The Berenice had found the Surprise much battered by an encounter with a heavy American frigate: even more so by a lightning-stroke that had shattered her mainmast and, far worse, deprived her of her rudder. The two captains had been boys together, midshipmen and lieutenants: very old shipmates and very intimate friends indeed. The Berenice had supplied the Surprise with spars, cordage, storage and a remarkably efficient Pakenham substitute rudder made of spare topmasts; and the two ship’s companies, in spite of an initial stiffness arising from the Surprise’s somewhat irregular status, agreed very well together after two ardent cricket-matches on the island of Ascension, where a proper rudder was shipped, and there was a great deal of ship-visiting as all three lay with loose flapping sails in the doldrums, a sweltering fortnight with melted tar dripping from the yards. Though unconscionably long, it was a most companionable voyage, particularly as the Surprise was able to do away with much of the invidious difference between deliverer and delivered by providing the sickly and under-manned Berenice with a surgeon, her own having been lost, together with his only mate, when their boat overturned not ten yards from the ship – neither could swim, and each seized the other with fatal energy – so that her people, sadly reduced by Sydney pox and Cape Horn scurvy, were left to the care of an illiterate but fearless loblolly-boy; and to provide her not merely with an ordinary naval surgeon, equipped with little more than a certificate from the Sick and Hurt Board, but with a full-blown physician in the person of Stephen Maturin, the author of a standard work on the diseases of seamen, a Fellow of the Royal Society with doctorates from Dublin and Paris, a gentleman fluent in Latin and Greek (such a comfort to his patients), a particular friend of Captain Aubrey’s and, though this was known to very few, one of the Admiralty’s – indeed of the Ministry’s – most valued advisers on Spanish and Spanish-American affairs: in short an intelligence-agent, though on a wholly independent and voluntary basis.

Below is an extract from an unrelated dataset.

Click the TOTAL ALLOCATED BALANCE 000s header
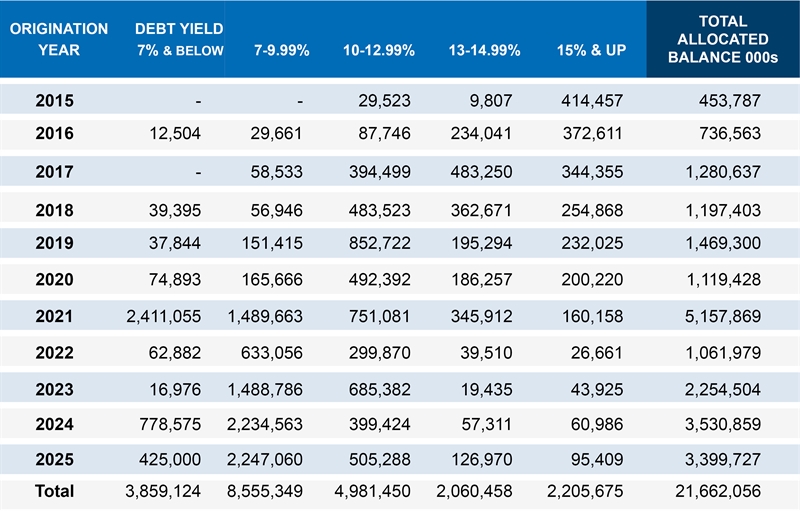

Yet a surgeon, even if he may also be a physician with a physical bob and a gold-headed cane who has been called in to treat Prince William, the Duke of Clarence, is not a mainmast, still less a rudder: he may uphold the people’s spirits and relieve their pain, but he can neither propel nor steer the ship; the Surprises had therefore every reason to feel loving gratitude towards the Berenices, and since they knew the difference between right and wrong at sea they made full acknowledgment of their obligations as they passed through the frigid, temperate and torrid zones and so to the merely wet and disagreeable climate of home waters; but at no time could they be brought to love the Berenice herself.

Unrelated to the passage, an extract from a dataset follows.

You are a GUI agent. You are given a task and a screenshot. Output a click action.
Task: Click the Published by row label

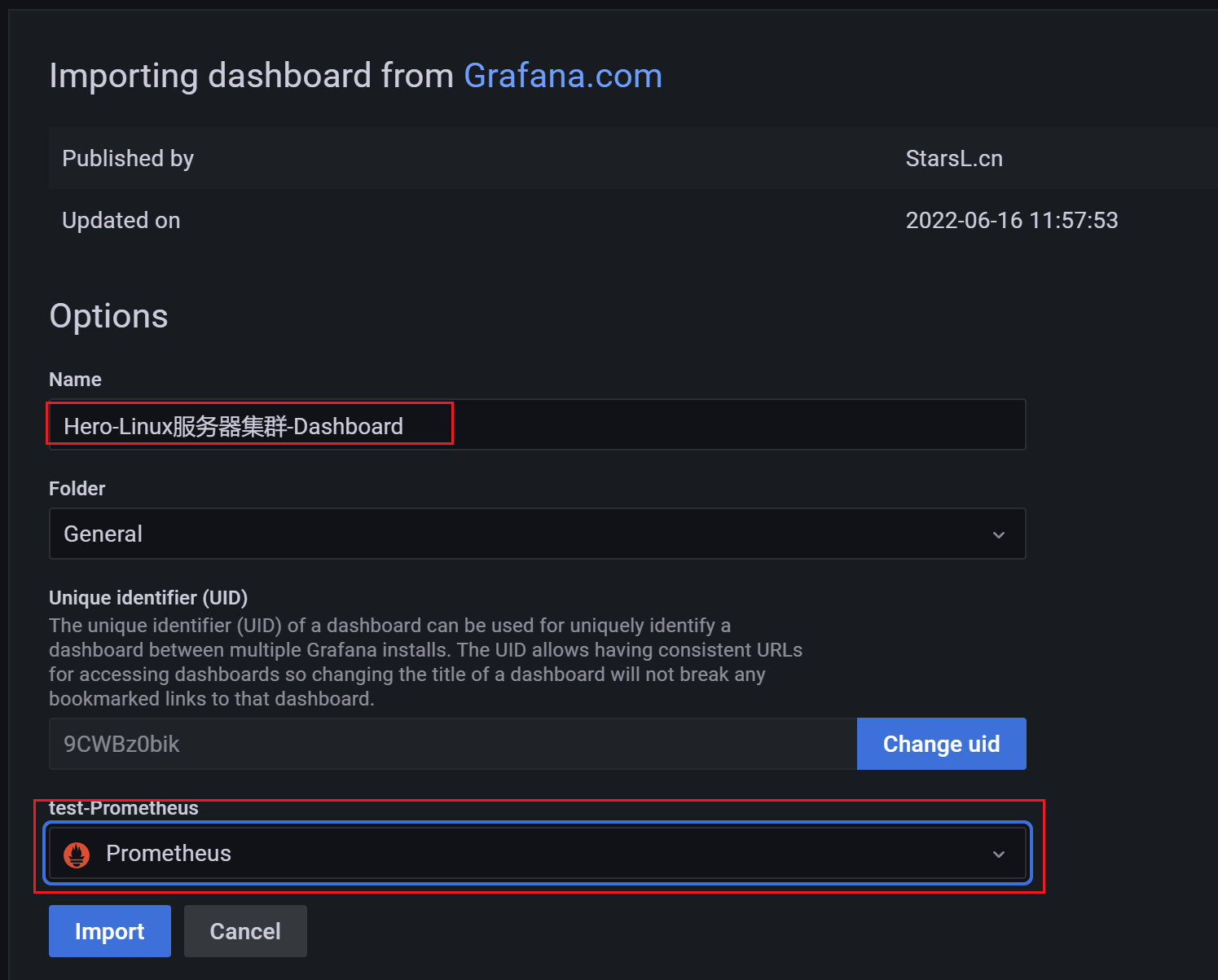128,159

Their feelings were shared by the crew of the Ringle, very much so indeed; for both the frigate and the schooner were quite exceptionally weatherly vessels, fast, capable of sailing very close to the wind – the schooner wonderfully close – and almost innocent of leeway, while the much larger and more powerful two-decker was but a slug on a bowline. She got along well enough when the breeze was abaft the beam – she liked it plumb on the quarter best – but as it came forward so her people exchanged anxious looks; and when at last studdingsails could no longer stand and when the ship was hauled close to the wind, the bowlines twanging taut, all their exertions could not bring her to within six points, nor prevent her sagging most disgracefully to leeward, like a drunken crab.